埼玉紡績女工のはじめてのストライキ! 富士紡本庄工場争議 1927年労働争議(読書メモ)
参照「たたかいに生きて 戦前婦人労働運動の証言」鈴木裕子・渡辺悦次遍
「庄子銀助資料」(提供庄子正紀さん)
会社 富士瓦斯紡績株式会社本庄工場
場所 埼玉県本庄町
工場 朝6時~夕6時、夕6時~朝6時の12時間勤務1週間ごとの昼夜交代勤務制、女工437人、男工230人(1930年頃の大分の富士紡工場では朝鮮人労働者が一番多いときで400人ほどいた)
賃金 女工たちの得る賃金は、昭和2年当時で平均80銭、男工の半分以下。なかには40銭に満たぬものもいた
食事 一食が麦飯2杯と漬物二切れが普通で、魚などは年に数えるほどであった
労働組合 日本労働組合同盟関東紡績労働組合本庄支部200名(1927年5月3日結成)
ストライキ 1927年10月1日~10月25日
(富士紡小唄)
いつも精紡に糸の山
ローラーまたながめて目に涙
無理に切らすじゃないけれど
つなぐまたそばから切れていく
何を言うても役付きさ
お顔が悪うてプンプンと
やめて帰ろと思えども
借金だらけで帰られぬ
ここまではやったこの唄は
富士紡で働くあたしらの
悲しい悲しい物語
みなさん同情しておくれ
「労働組合結成に至る当時の女工たちの労働環境はどれほどのものだったのか、また労働運動の状況はどのようなものだったのだろうか?
紡績工場には、故郷を離れて遠くは北海道から東北、信州、新潟に至る小学校を卒業するかしないかの少女たちが、親に年期明けに支給される給与の一部を前借金させられてやってくる。

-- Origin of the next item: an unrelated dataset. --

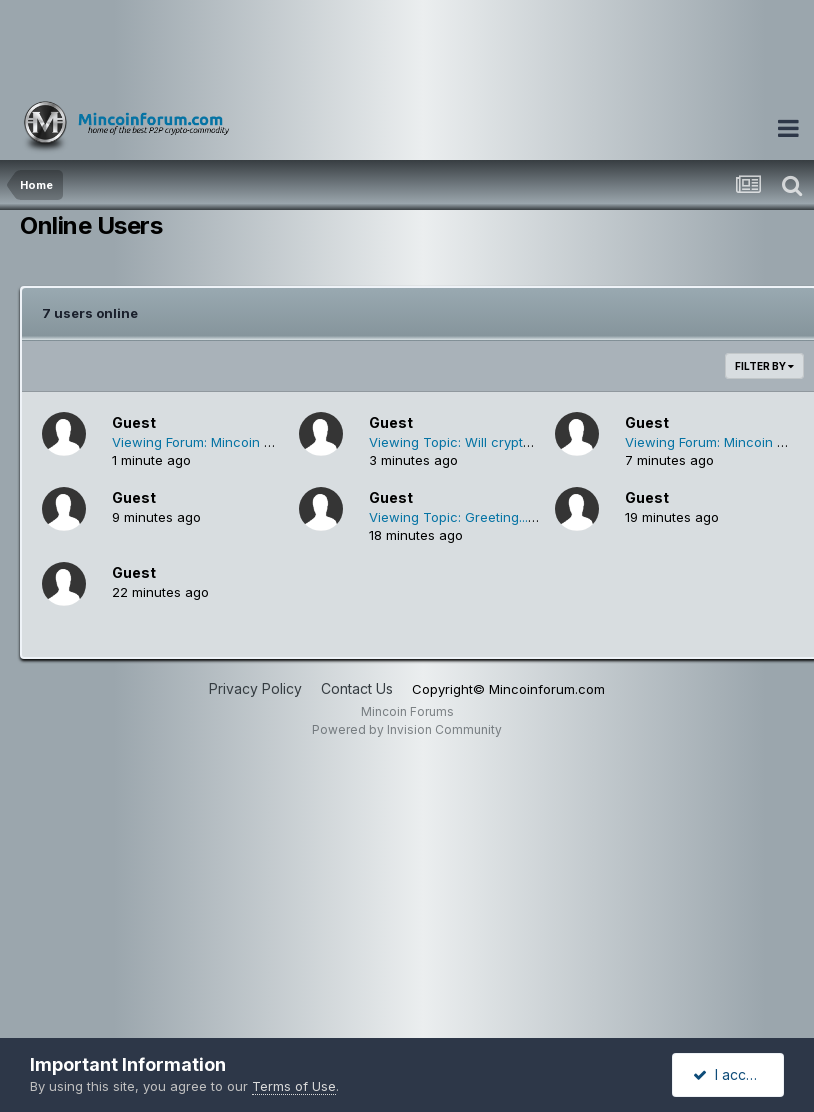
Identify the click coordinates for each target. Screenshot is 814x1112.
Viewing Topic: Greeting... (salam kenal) (492, 517)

桂庵(周施人)によって、年期契約を結ばされるのである。(前借金は、送り出された女工たちの家族の過酷な農村の貧困が原因となっている)
午前6時から午後6時までの二交代制による12時間労働のあげく、やっと得た賃金が全額女工たちの手に渡されることが無かったのは、前借金分だけではなく、寮費やら石鹸などを工場内で買えばその分を差し引かれている。(12時間労働は、労働時間11時間労働の深夜勤務禁止の法律が施工されるが、まったく効力はなかったようだ)
北海道から20歳で富士紡本庄工場にやってきた綿引クリさんは「賃金の明細は女工には教えず、勝手に天引きして、会社の方から親元に送金していた。わたしたちの手元に入るのは小遣い銭程度で、最初は月に1円50銭程度で、後に多くなった時で3円位でした」(綿引クリ氏談、1977年7月)と回想している。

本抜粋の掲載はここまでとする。